Different result with concurrent kernel displayed in timeline

When I used Nsight to profile my practice of concurrent kernel, independent kernel not overlap. But it works fine with nvvp, I don’t know is it a bug?

Nsight ScreenShot: http://i.imgur.com/Pzcht22.png?1

Visual Profiler Screenshot: http://i.imgur.com/11OWrVQ.png


  1. Display Info: Geforce GTX 660 Ti / Driver: 327.23
  2. CUDA toolkit: 5.5
  3. Nsight / CUDA Kernel Trace Mode already set to “Concurrent”
  4. Visual Profiler: 5.5.0
  5. IDE: visual studio 2010 4.0.30319


Which application is that? Is it using the exact same sources?
What about the GPU, is it the same when you used the Visual Profiler vs Nsight VSE?

-> The result of profiling created by my own program,
but got the same result if profiling CUDA Sample - concurrent kernel.

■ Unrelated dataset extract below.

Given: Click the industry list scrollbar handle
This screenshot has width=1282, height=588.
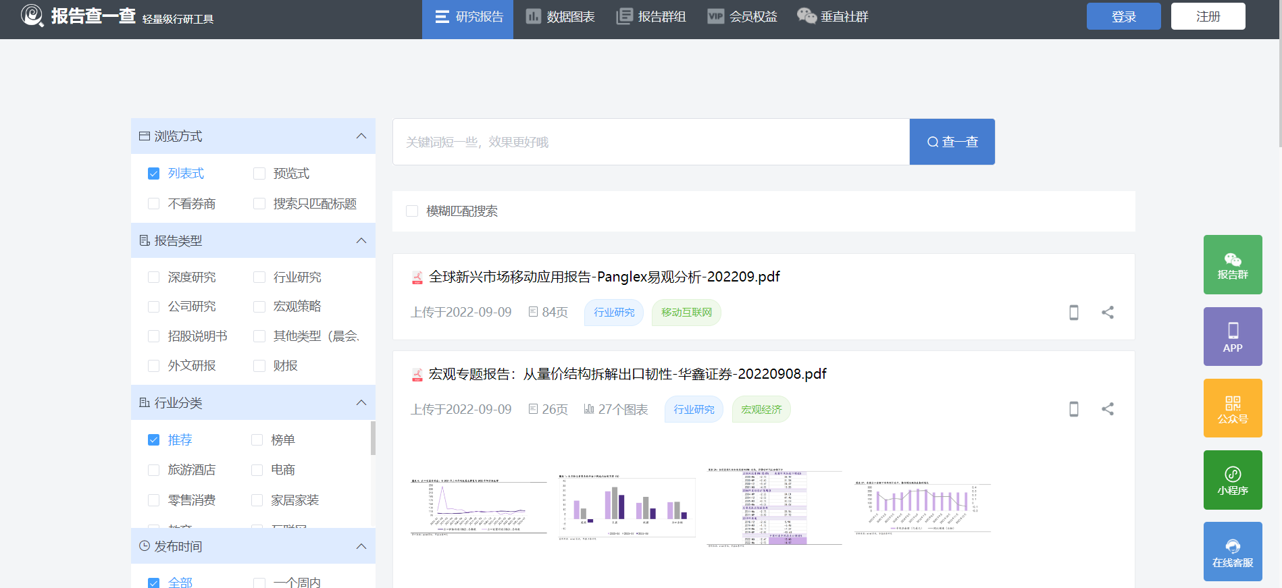Looking at the screenshot, I should [373, 438].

-> Yes, I use exact the same source to profile with Nsight and Visual Profiler

-> I have only one display card on my PC (GTX 660 Ti), so the answer is the same.

Thanks for your response.

Thanks for the info.
Is there any way I could get a hold of your project?

Hi rafi

To give you my project is OK, but I don’t know why?
If I open the project of CUDA Sample (concurrent kernel) and use Nsight to profile it,
then time line shows that kernels running serially.

Hi flysnow,

I’ve sent you a private message with instructions on sending your project to us. We will try to reproduce the issue you are seeing.